This has been a hard year...hard summer...hard month...hard week...hard day. I had an MRI done in December of last year. Long story short (or as short as I can make it) that was the start of it all. The MRI showed my shunt was over draining. The neurologist that I was seeing locally wasn't qualified to treat me so she wanted to refer me to another neurologist for this problem. She tried for a while to find someone locally to take my case, but because I was already shunted no one locally would agree to take my case. My neurosurgeon who installed the shunt has since retired.
So in May, I ended up at Vanderbilt Hospital to see another neurologist who then referred me to a neurosurgeon who I saw in June. During this time I had a shunt series, an MRI and an MRV. I also had to see my eye doctor for a specific exam. Everyone was trying to figure out if my shunt was causing problems. The Neurologist and the Neurosurgeon frustrate me with the differing opinions. I will see the Neurologist and he will see or agree there is potentially a problem, but then the neurosurgeon is like "Ah, I've seen worse cases than this." Both are excellent doctors, but it is frustrating at times hearing the differing opinions.
This week was the week of doctors for me. Tuesday, I went back to Vanderbilt for my three month check up. My day started with a CT. We go to the neurologist who shows us the CT and gives us a couple things to look at. He also told us that my pituitary gland is enlarged. He has ordered another MRI that I will have in December when I return to him. I have been having daily headaches so he referred me back to my primary doctor for some med changes. The neurologist is going to be the one treating the headaches but he is wanting to increase some meds I am already on so he wants the primary doctor's approval in doing this. Next, off to the neurosurgeon for my follow-up appt with him. He listened to my concerns and the issues the neurologist brought up as well as the findings from the eye appointment and ruled out shunt issues. "I've seen worse." Frustrating, but I am glad all is ok for now on the shunt front.
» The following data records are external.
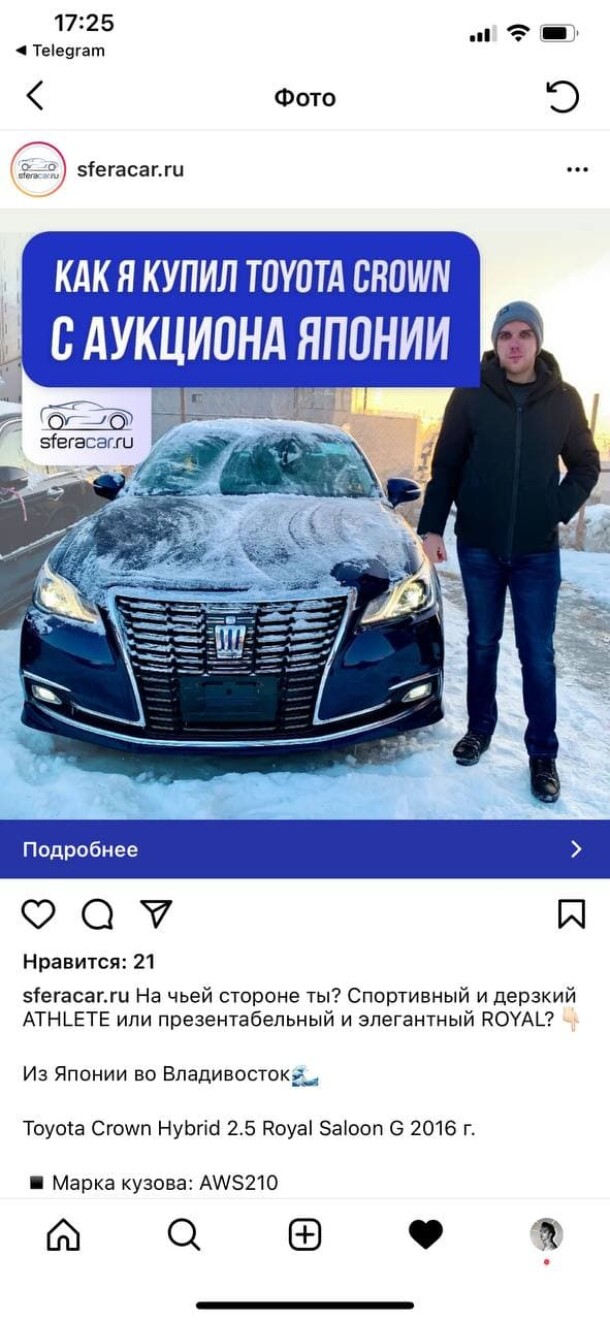Tap the Подробнее banner

click(x=305, y=849)
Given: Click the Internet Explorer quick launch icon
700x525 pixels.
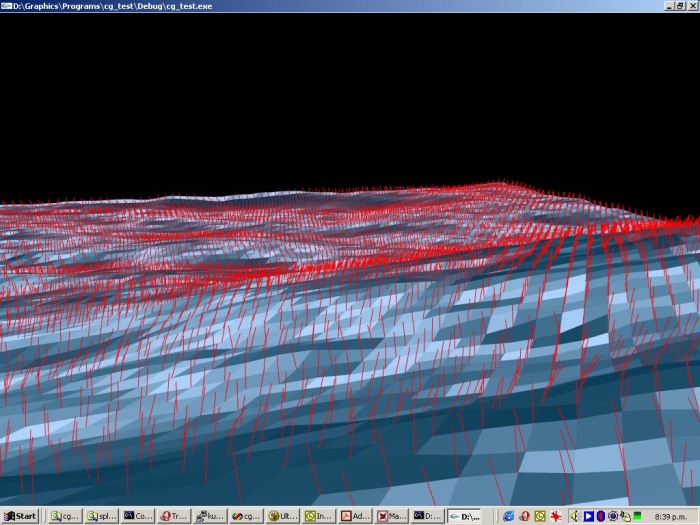Looking at the screenshot, I should tap(509, 516).
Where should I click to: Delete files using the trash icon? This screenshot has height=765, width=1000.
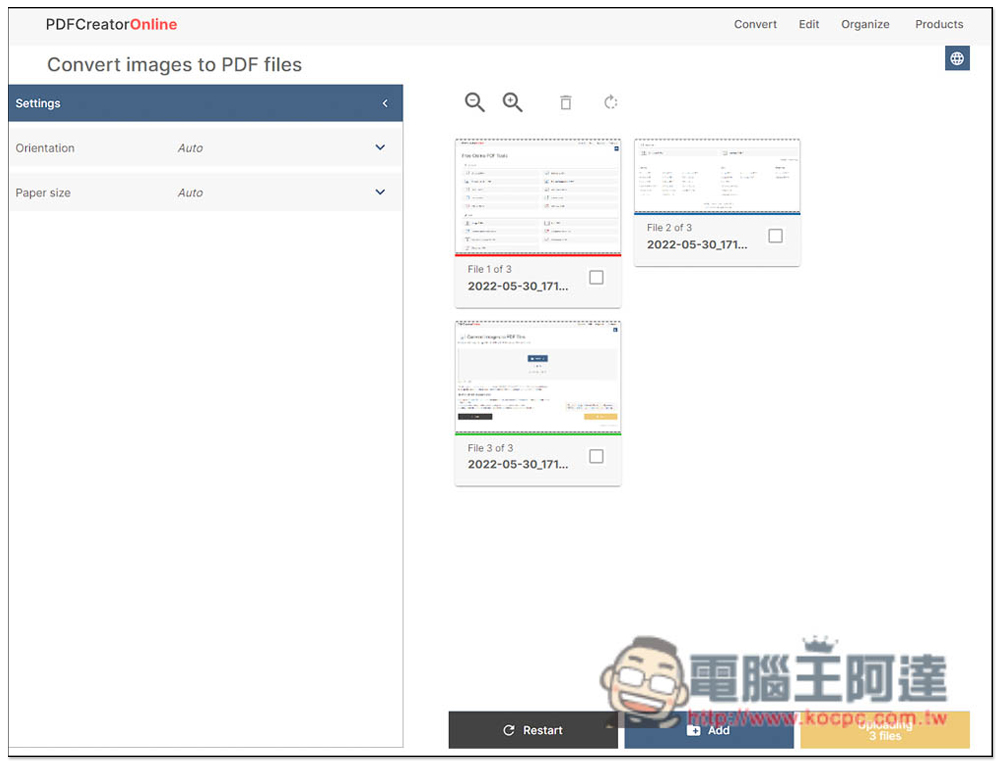[x=565, y=101]

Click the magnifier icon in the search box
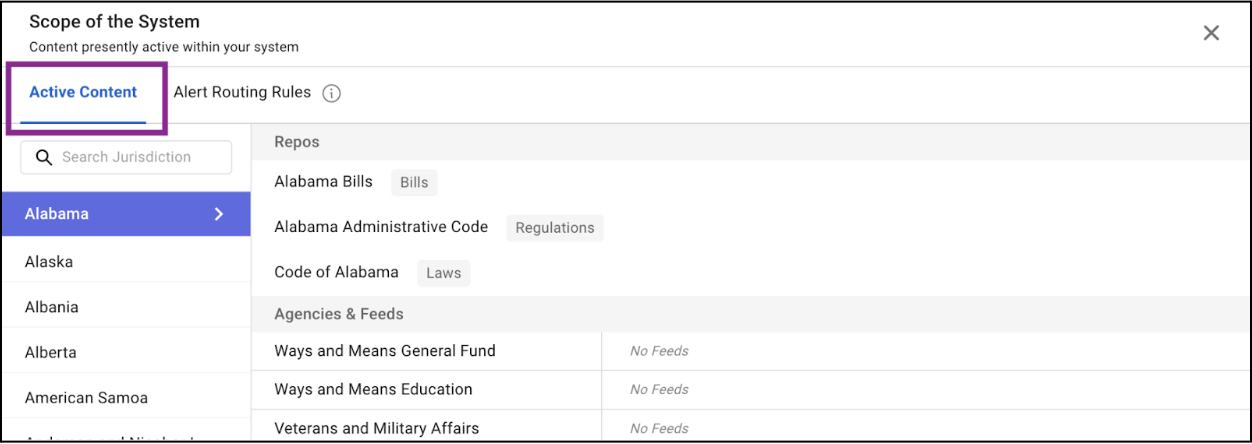43,157
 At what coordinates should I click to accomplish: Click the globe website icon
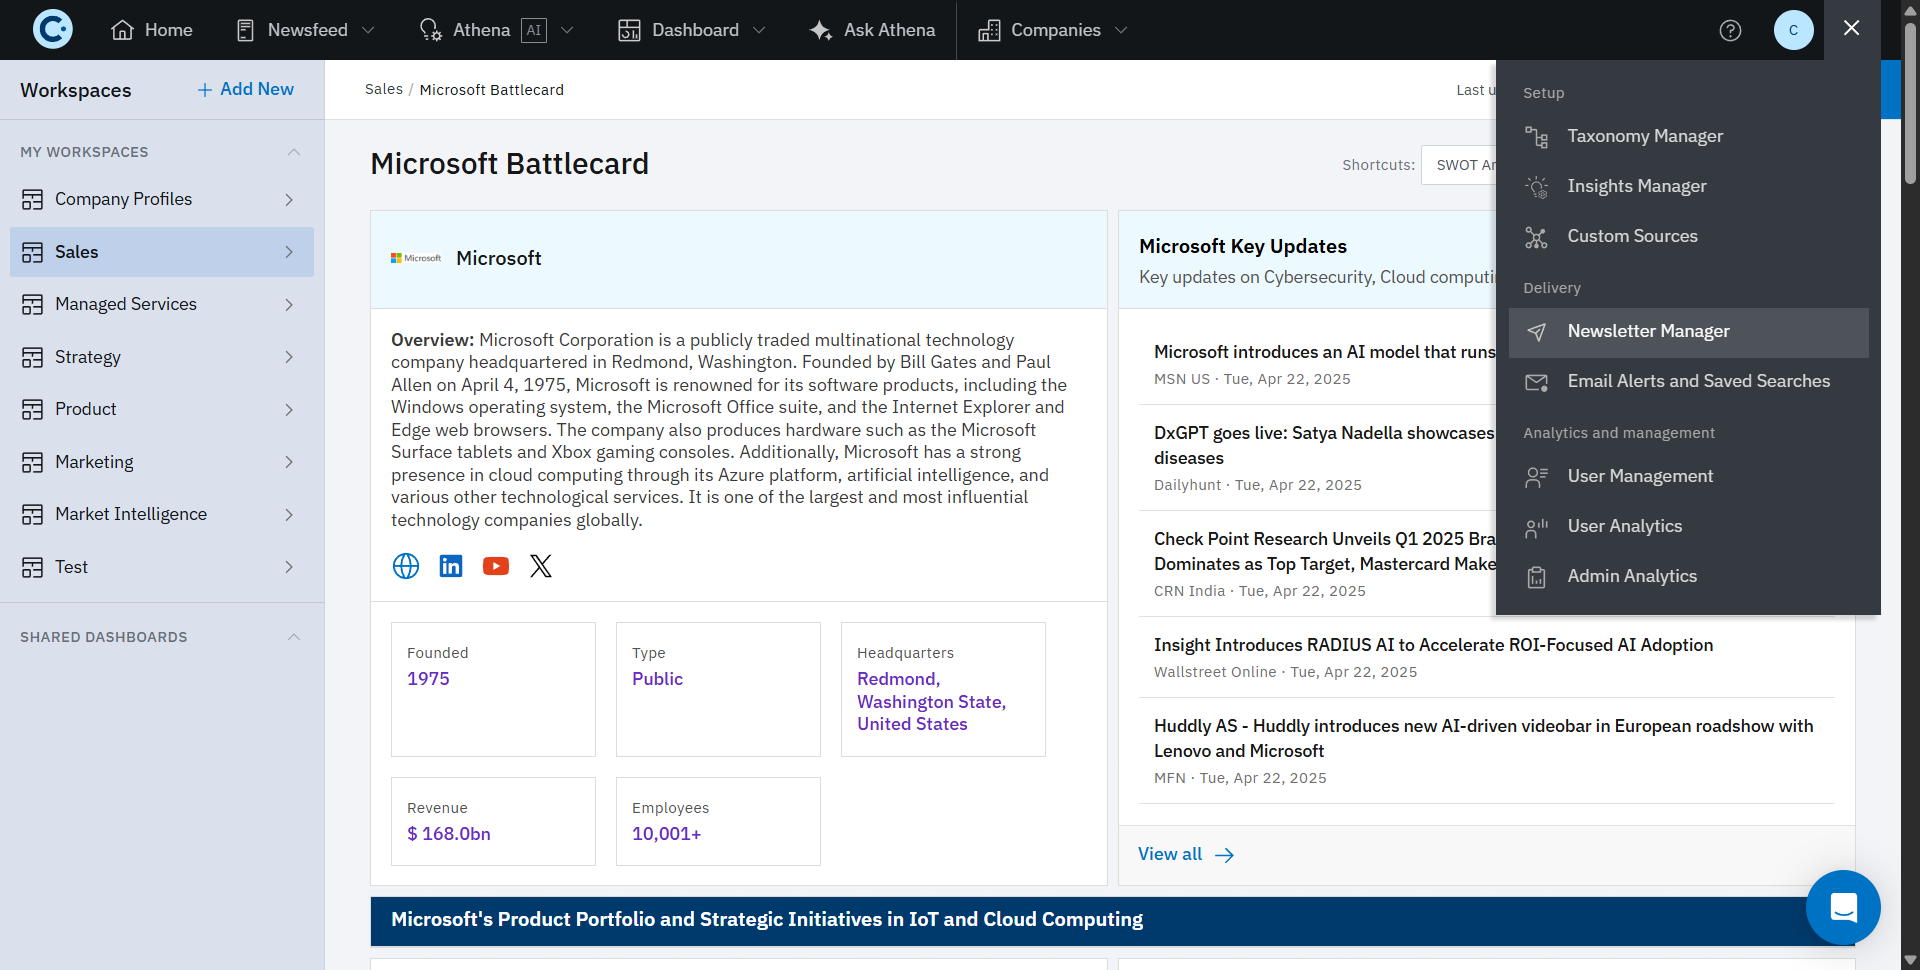[x=406, y=566]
Yesterday, I had my last appointment with my local neurologist. The issues I saw her for she decided would be monitored by Vanderbilt so I didn't need her any longer. This was a huge answer to prayer because my visits to her were very stressful.
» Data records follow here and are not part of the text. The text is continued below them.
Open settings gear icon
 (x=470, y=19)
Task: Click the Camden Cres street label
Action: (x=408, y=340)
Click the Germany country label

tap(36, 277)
Today, I had to follow-up with my eye doctor. Unfortunately, that appointment didn't go the way I had prayed it would. The last several times I have seen him, my eye pressure has been elevated. This is the third time it has been tested in the last twelve months and it was elevated a couple times before that. When I went to see him in June he decided that he wanted to see me in three months for further testing. I had several things done to my eyes. His diagnosis is that I am in the early stages of Glaucoma. He put me on an eye drop that I will use in one eye and I'll see him again in a month where they will once again test my eye pressure. If the drops do what they are supposed to then I will start using them in both eyes.
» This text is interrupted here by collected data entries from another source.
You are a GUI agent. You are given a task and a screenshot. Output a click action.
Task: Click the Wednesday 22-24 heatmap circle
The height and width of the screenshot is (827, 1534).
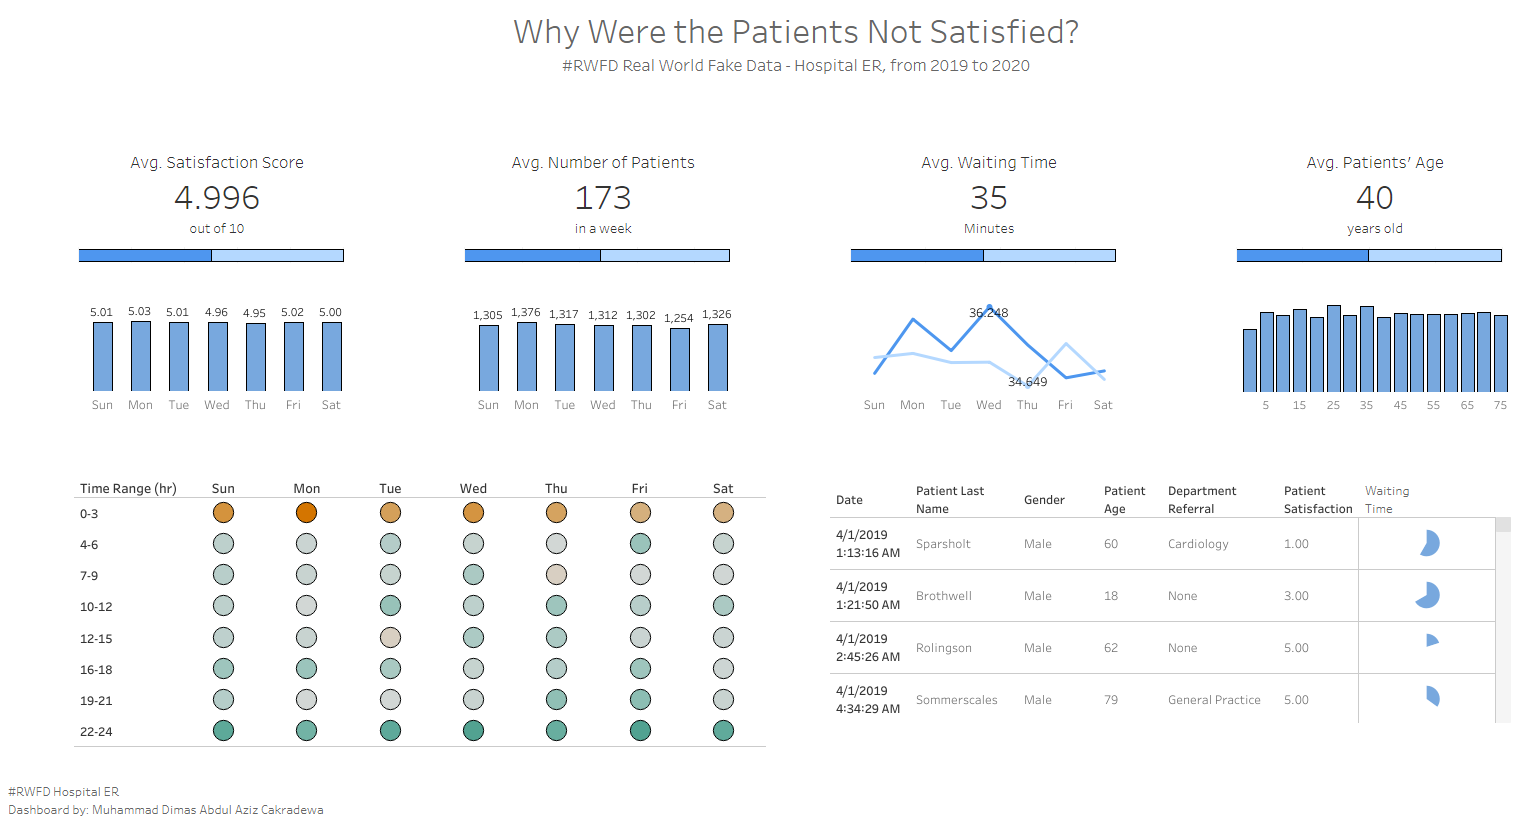473,731
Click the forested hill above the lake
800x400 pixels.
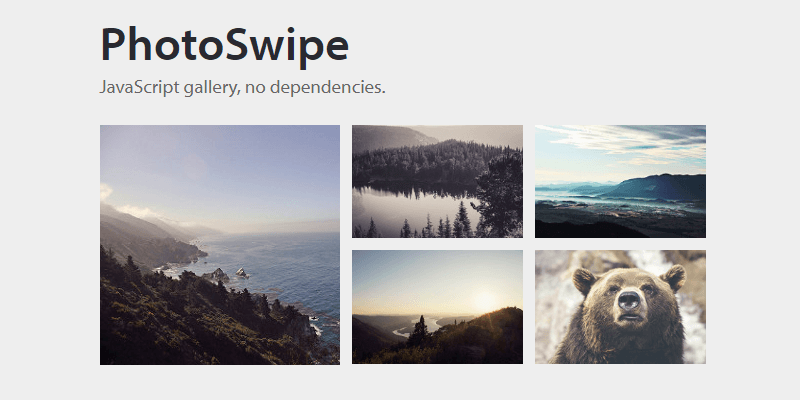coord(429,161)

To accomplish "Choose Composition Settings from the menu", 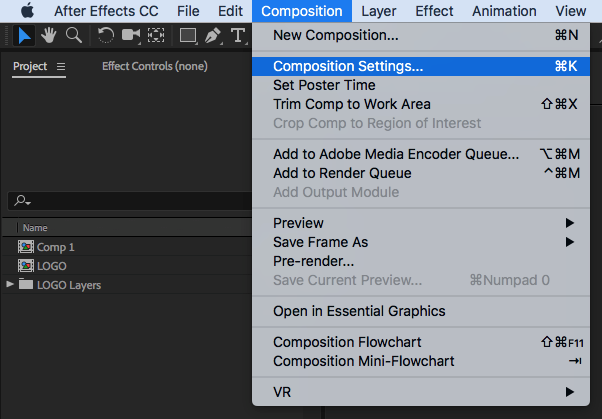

I did okay with this news until I got home. On the way home I spoke with my best friend. I spoke with one of my sisters. I was ok. I took one look at my husband and started sobbing. Then I did something stupid. What is the #1 rule when you are faced with medical issues? DO NOT GOOGLE! Well, I googled!! Stupid, stupid Lisa. I knew better but I did it any way. I have spent my evening grieving and praying. I turned on worship music and prayed. I know that none of this has surprised God. I know that I am in His hands and He has my best interest at heart. I am thankful that we caught it early and praying it doesn't get worse. I would be lying if I didn't admit that I am scared. This disease can make you go blind. The thought of never being able to my husband and kids again, never being able to see my future grandchildren, not being able to read or drive or...or...or... It shakes me to my core. But God... I am doing my best to lean on Him; to cast my cares on Him, because He is ultimately the only one who has any control over my situation. I can, and will, seek meds and treatment, but my future is in His hands alone. So if you have made it this far, thank you for reading my tale of woe. If you are the praying type, I would appreciate your prayers. Thank you.